Local Plutocracy
--Posted by Neil H. Buchanan
In my FindLaw column this week, I return to my efforts to endear myself to America's automobile dealers. As part of their strategy to emerge from bankruptcy and respond to severely-reduced economic prospects, Detroit's automakers have announced that they will discontinue relationships with about 2,000 auto dealerships across the country. The U.S. House of Representatives included a provision in a bill passed last week that would require the automakers to go through arbitration if a local dealer appealed that decision, even if the decision to discontinue the business relationship fully comported with the contract between the manufacturer and the dealer. (The standard situations involve non-renewal of an expiring contract and invocation of contractual language allowing a party to end the agreement.)
I describe in the column why I think the business model that independent dealerships represent is flawed; but more importantly, I point out the crucial flaw in the usual defenses of the economic value that dealerships might provide. If dealerships really provided economic value, then they would not need to be protected by anti-competitive laws in every state that require cars to be sold through car dealers. The House's legislation, then, is just an add-on to a legal arrangement that has allowed this business model to continue unchecked for decades, even though consumers hate car dealers with a passion, and even though the manufacturers chafe under the rules.
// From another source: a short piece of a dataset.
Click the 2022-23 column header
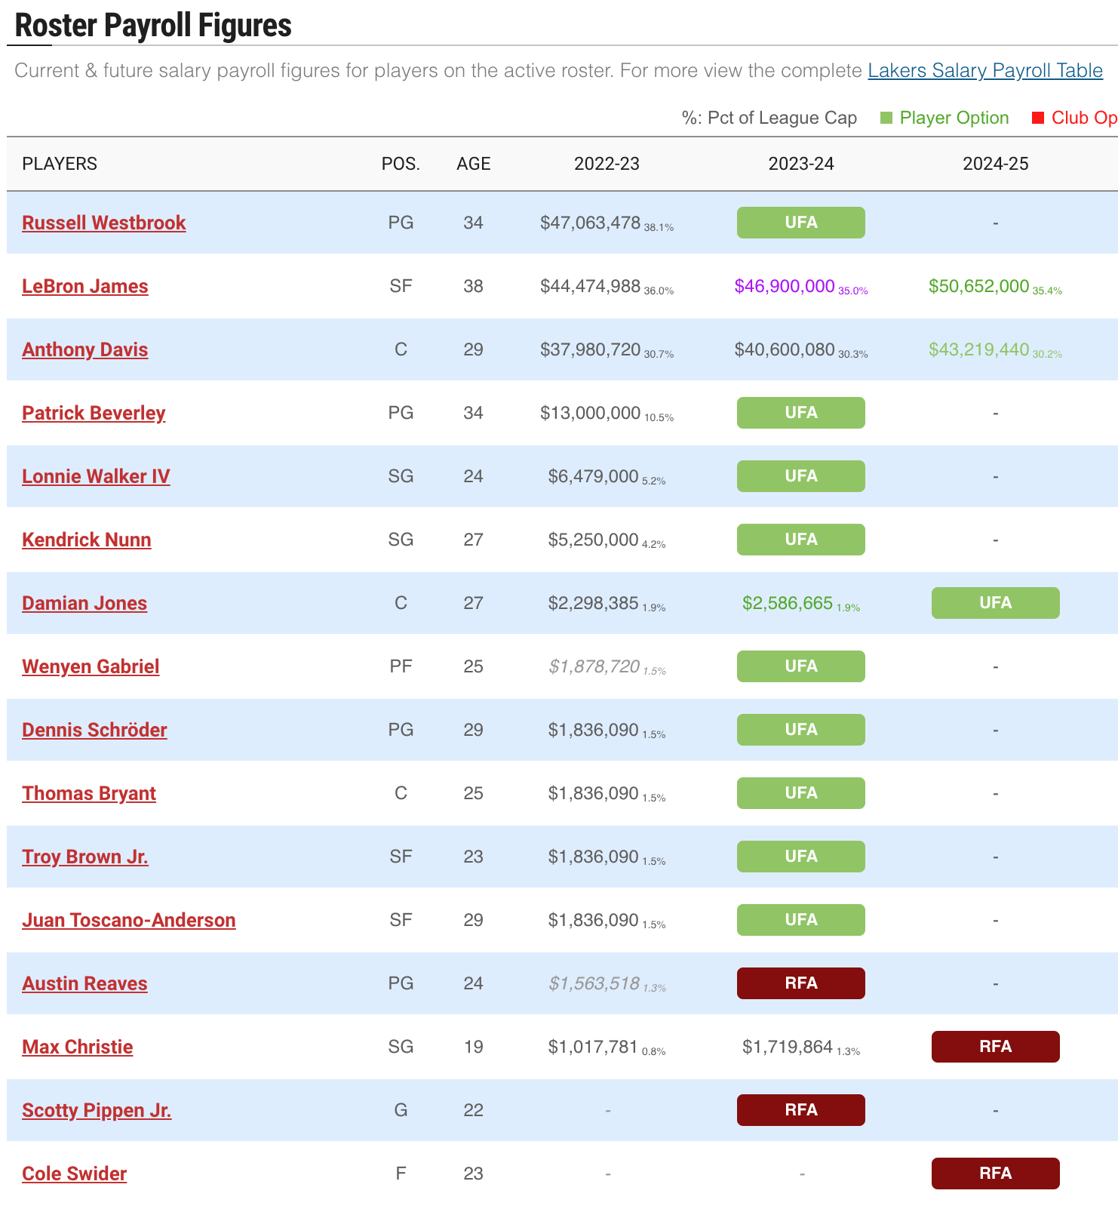coord(607,164)

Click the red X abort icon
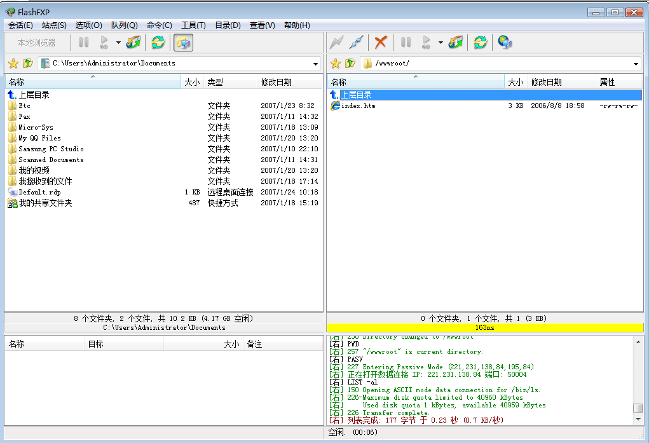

The explanation that I offer is hardly rocket science. Political muscle is backed by money, and if all politics is local, then local money buys political results. Specifically, if one looks at the list of the richest people in cities and towns across the country, the list nearly everywhere includes the owners of car dealerships. Those local dealers then use the super-normal profits that the anti-competitive laws provide to buy politicians who will keep the gravy train running. Local politicians become national politicians, and we now see the results in bipartisan (bipartisan! in 2009!!) support for protective legislation for car dealers. Political Economy 101, a perfect example of the results of concentrated benefits and diffuse costs.
This situation led me to think about the nature of local bigwigs. In every town, there are other people (in addition to car dealers) who dominate chambers of commerce and who have serious influence on politics. These are not the CEO's of mega-corporations but rather the guys who buy local advertising time on TV and radio stations -- and who contribute to the campaigns of state legislators and Congresspeople. For much of the last century, this group very prominently included the owners of department stores. New York City had Gimbel's and Macy's, Boston had Filene's and Jordan Marsh, Philadelphia had Wanamakers and Strawbridges, D.C. had Garfinkel's and Woodward & Lothrop, among others. Even smaller towns had their own department stores, owned by local families. (Growing up in Toledo, Ohio, I thought that stores called LaSalle's and Lamson's were big deals.)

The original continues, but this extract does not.